MULTIPOINT (2019–2023) was built entirely around their contribution to developing a multibeam femtosecond laser system for high-throughput micro-drilling of HLFC aircraft structures.
BURULAN SA
Spanish industrial laser specialist delivering multibeam femtosecond micro-drilling for HLFC aeronautical structures.
Their core work
BURULAN SA is a Spanish industrial technology company specializing in advanced femtosecond laser processing systems, with a focused application in precision micro-drilling for aerospace manufacturing. Their distinguishing capability is multibeam femtosecond laser technology that enables high-throughput drilling of the dense arrays of microscopic perforations required by Hybrid Laminar Flow Control (HLFC) structures — a drag-reduction technology for large commercial aircraft. In practical terms, they solve the manufacturing bottleneck that has historically prevented HLFC from reaching industrial-scale production: drilling millions of sub-millimeter holes in composite aircraft panels, fast enough and accurately enough to be viable. They sit at the intersection of photonics engineering, aerospace manufacturing, and precision processing systems.
What they specialise in
HLFC appears as a core topic in both MULTIPOINT and GAM-2020-LPA, indicating BURULAN's laser capability is specifically positioned to enable HLFC fabrication at scale.

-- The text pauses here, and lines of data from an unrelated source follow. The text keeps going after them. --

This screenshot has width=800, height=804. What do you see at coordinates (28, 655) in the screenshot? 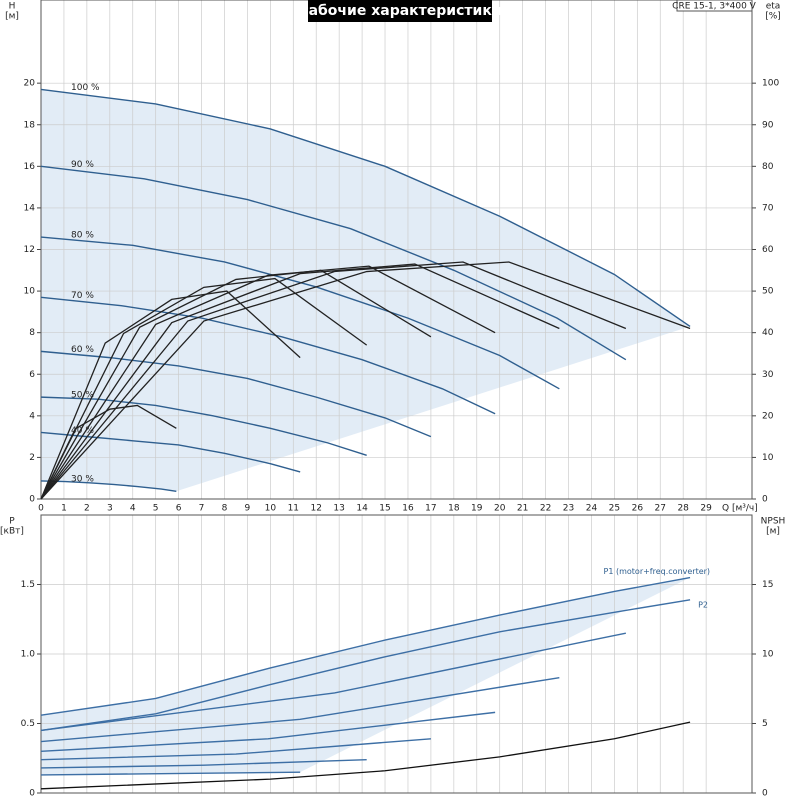
I see `y-tick-label: 1.0` at bounding box center [28, 655].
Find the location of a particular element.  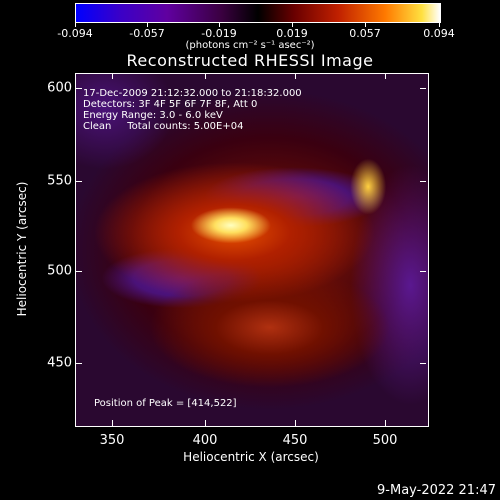

info-detectors: Detectors: 3F 4F 5F 6F 7F 8F, Att 0 is located at coordinates (170, 104).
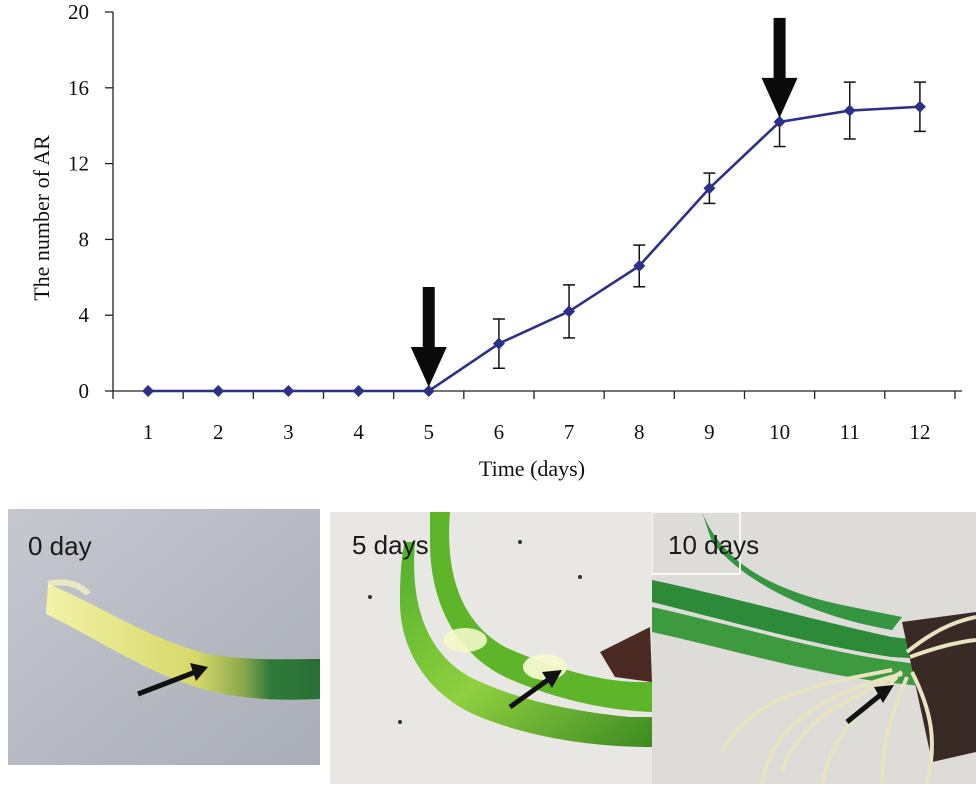  Describe the element at coordinates (850, 432) in the screenshot. I see `x-tick-label: 11` at that location.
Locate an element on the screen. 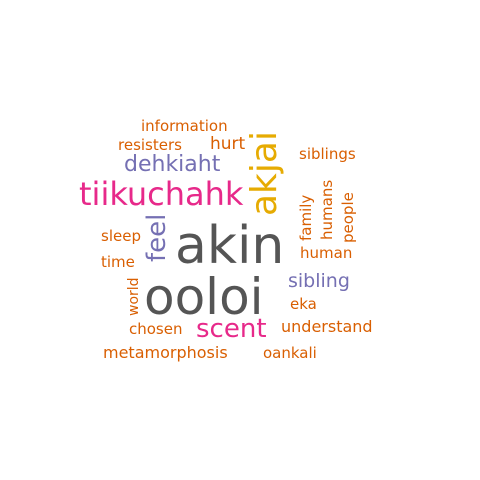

MULTIPOINT keywords include multibeam generation, multibeam scanner, and multibeam on-the-fly-processing, pointing to proprietary or specialist know-how in parallelizing laser beam delivery.
Participation as third party in GAM-2020-LPA — a Clean Sky 2 large passenger aircraft platform demonstrator — suggests BURULAN's technology is being validated within full aircraft-level integration contexts.
How they've shifted over time
BURULAN's early H2020 activity (2019) was grounded in the laser technology itself — femtosecond systems, multibeam scanner design, parallel processing architectures, and monitoring drilling quality in real time. By 2020, their project footprint had shifted toward the end application: large aircraft systems, wing design, multifunctional fuselage demonstrators, and cockpit integration — signalling that their laser drilling capability is being absorbed into full-scale aeronautical demonstrators. This is a trajectory from component-level technology provider toward validated industrial partner within major aircraft development programs.
BURULAN appears to be moving from developing the laser drilling technology in isolation toward qualifying it within large-scale aircraft programs, which strongly suggests future collaboration opportunities will involve aeronautical Tier 1 suppliers and OEM demonstrator consortia rather than photonics or generic laser research groups.
How they like to work
BURULAN has never led an H2020 project — they enter consortia as a specialist contributor or third party, providing a specific manufacturing technology rather than taking on coordination or management responsibilities. Despite only two projects, they have connected with 76 unique partners across 13 countries, which reflects the size of the Clean Sky 2 and laser research consortia they joined rather than a broad independent network. Working with them likely means procuring a defined laser processing capability or integrating their equipment into a larger manufacturing or demonstration workflow.
BURULAN has reached 76 unique consortium partners in 13 countries through just two projects, a breadth almost entirely attributable to the large, multi-partner structure of Clean Sky 2 and EU laser research programs. Their network is European in scope but industrially concentrated in aerospace manufacturing hubs.
What sets them apart
BURULAN occupies a very narrow but strategically important niche: they are one of very few industrial actors that can apply multibeam femtosecond laser technology to the specific micro-drilling requirements of HLFC aircraft panels at production-relevant throughput. This positions them as an enabling supplier for next-generation fuel-efficient aircraft programs, where HLFC adoption is a known goal but the manufacturing gap has been the obstacle. For a consortium building around aerodynamic drag reduction, green aviation, or advanced aircraft manufacturing, BURULAN brings a capability that cannot easily be substituted by a generic laser or machining company.
Highlights from their portfolio
- MULTIPOINTTheir sole funded project and the clearest evidence of their core capability — developing a multibeam femtosecond laser platform specifically engineered to drill HLFC structures at industrial throughput, a technically demanding problem that directly enables greener commercial aviation.
- GAM-2020-LPAParticipation in a major Clean Sky 2 large passenger aircraft demonstrator as a third party signals that BURULAN's laser drilling technology has been selected for integration into a flagship European aviation demonstration program.